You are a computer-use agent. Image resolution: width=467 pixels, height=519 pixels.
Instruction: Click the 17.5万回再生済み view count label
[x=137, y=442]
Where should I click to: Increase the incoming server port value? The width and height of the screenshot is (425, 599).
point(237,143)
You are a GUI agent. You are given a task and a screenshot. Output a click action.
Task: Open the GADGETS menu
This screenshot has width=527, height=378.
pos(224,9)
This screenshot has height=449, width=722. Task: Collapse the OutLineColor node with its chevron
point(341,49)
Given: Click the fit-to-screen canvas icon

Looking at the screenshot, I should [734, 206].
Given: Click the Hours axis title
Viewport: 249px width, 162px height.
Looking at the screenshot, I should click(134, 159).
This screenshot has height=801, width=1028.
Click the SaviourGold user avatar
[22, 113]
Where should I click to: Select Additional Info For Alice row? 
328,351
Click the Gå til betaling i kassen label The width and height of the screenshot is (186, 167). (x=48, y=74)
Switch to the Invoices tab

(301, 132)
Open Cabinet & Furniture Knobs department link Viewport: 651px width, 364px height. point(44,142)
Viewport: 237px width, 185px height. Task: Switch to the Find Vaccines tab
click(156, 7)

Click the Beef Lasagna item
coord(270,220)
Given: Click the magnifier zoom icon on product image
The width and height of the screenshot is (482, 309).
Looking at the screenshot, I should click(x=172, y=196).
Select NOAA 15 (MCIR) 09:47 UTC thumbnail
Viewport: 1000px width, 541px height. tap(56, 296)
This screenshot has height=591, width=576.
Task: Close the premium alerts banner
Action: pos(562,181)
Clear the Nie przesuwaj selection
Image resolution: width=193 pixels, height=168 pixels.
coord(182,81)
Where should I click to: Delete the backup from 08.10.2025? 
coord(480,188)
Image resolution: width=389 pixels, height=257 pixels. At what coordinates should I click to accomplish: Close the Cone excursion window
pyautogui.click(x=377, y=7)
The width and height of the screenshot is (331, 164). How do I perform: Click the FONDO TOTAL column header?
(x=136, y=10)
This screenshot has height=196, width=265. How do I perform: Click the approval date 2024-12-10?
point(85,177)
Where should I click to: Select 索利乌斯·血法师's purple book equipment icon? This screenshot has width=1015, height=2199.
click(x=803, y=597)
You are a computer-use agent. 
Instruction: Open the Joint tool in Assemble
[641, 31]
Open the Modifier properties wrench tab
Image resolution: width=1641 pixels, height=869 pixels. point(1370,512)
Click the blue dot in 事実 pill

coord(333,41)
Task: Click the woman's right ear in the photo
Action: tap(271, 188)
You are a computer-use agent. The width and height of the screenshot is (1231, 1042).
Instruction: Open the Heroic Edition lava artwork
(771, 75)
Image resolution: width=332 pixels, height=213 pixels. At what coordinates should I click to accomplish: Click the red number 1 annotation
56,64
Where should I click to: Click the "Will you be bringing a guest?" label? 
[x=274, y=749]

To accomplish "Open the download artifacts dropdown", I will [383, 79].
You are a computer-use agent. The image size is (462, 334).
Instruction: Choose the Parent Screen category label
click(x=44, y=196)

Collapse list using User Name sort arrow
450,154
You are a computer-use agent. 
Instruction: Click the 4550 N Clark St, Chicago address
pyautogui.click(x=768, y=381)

* * * *

• _TASK_
Using the records above, select and copy every line that has the word "computer".

• _TASK RESULT_
You are a computer-use agent. Image resolution: width=467 pixels, height=519 pixels.
You are a computer-use agent. 
You are a computer-use agent. The width and height of the screenshot is (1231, 1042).
You are a computer-use agent. The image size is (462, 334).
You are a computer-use agent. 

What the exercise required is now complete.